In our latest Exploring North Carolina Smart Grid webinar, we learned about the importance of electric rate modernization for supporting grid improvements and a clean energy future. The session featured Cara Goldenberg and Heather House of the Rocky Mountain Institute, Lon Huber with Duke Energy, and Jack Floyd of the North Carolina Utilities Commission Public Staff. The presenters discussed upcoming considerations and challenges around rate design, strategic initiatives and pilots in North Carolina, and how other states are reforming their approach to ratemaking.
Investor-owned utilities have traditionally been compensated through a cost-of-service model. Under this model, certain expenses, including operations and maintenance, are passed through to customers in the form of electricity rates. Capital expenses, such as building out infrastructure and power plants, are added to what’s called a utility’s rate base. Everything that goes into the rate base also receives a rate of return.
Added up, these pieces produce a revenue requirement, which is how much money utilities must collect from customers to cover their expenses, pay their taxes and earn a rate of return for shareholders. This revenue requirement is used in calculating rates. (Note: This overview does not represent the exact equation that states use; it’s a simplified version that captures some of the major components.)
++++++++
▸ Challenge
From the webinar summary on electric rate modernization, write out the passage between "Investor-owned utilities have" and "the major components.)", inclusive, word for word. The listing that comes next is separate material and has no connection to the webinar summary.

▸ Provided material
++++++++
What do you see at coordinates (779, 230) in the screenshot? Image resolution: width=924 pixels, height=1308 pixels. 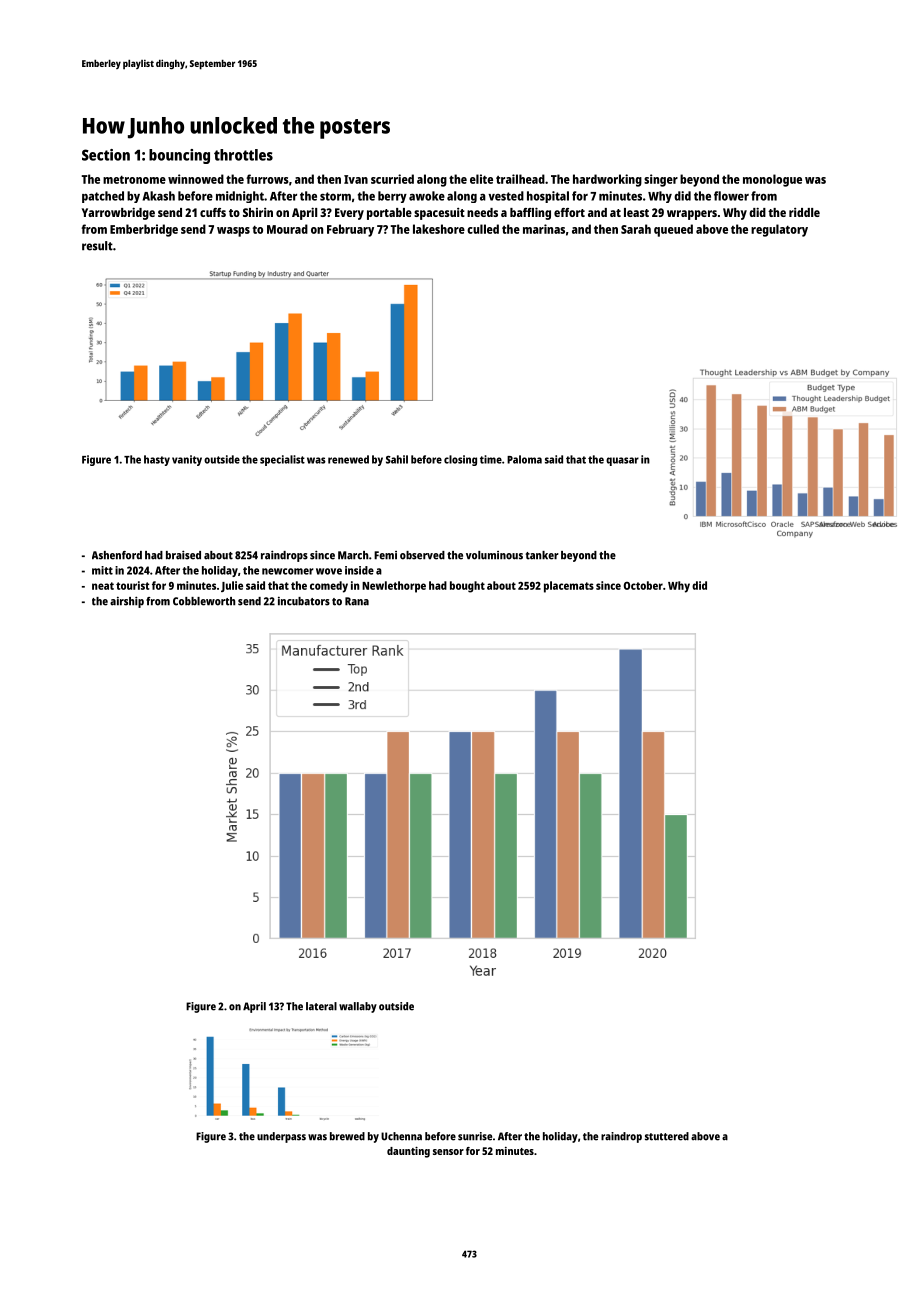 I see `regulatory` at bounding box center [779, 230].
++++++++
▸ Solution
Investor-owned utilities have traditionally been compensated through a cost-of-service model. Under this model, certain expenses, including operations and maintenance, are passed through to customers in the form of electricity rates. Capital expenses, such as building out infrastructure and power plants, are added to what’s called a utility’s rate base. Everything that goes into the rate base also receives a rate of return.
Added up, these pieces produce a revenue requirement, which is how much money utilities must collect from customers to cover their expenses, pay their taxes and earn a rate of return for shareholders. This revenue requirement is used in calculating rates. (Note: This overview does not represent the exact equation that states use; it’s a simplified version that captures some of the major components.)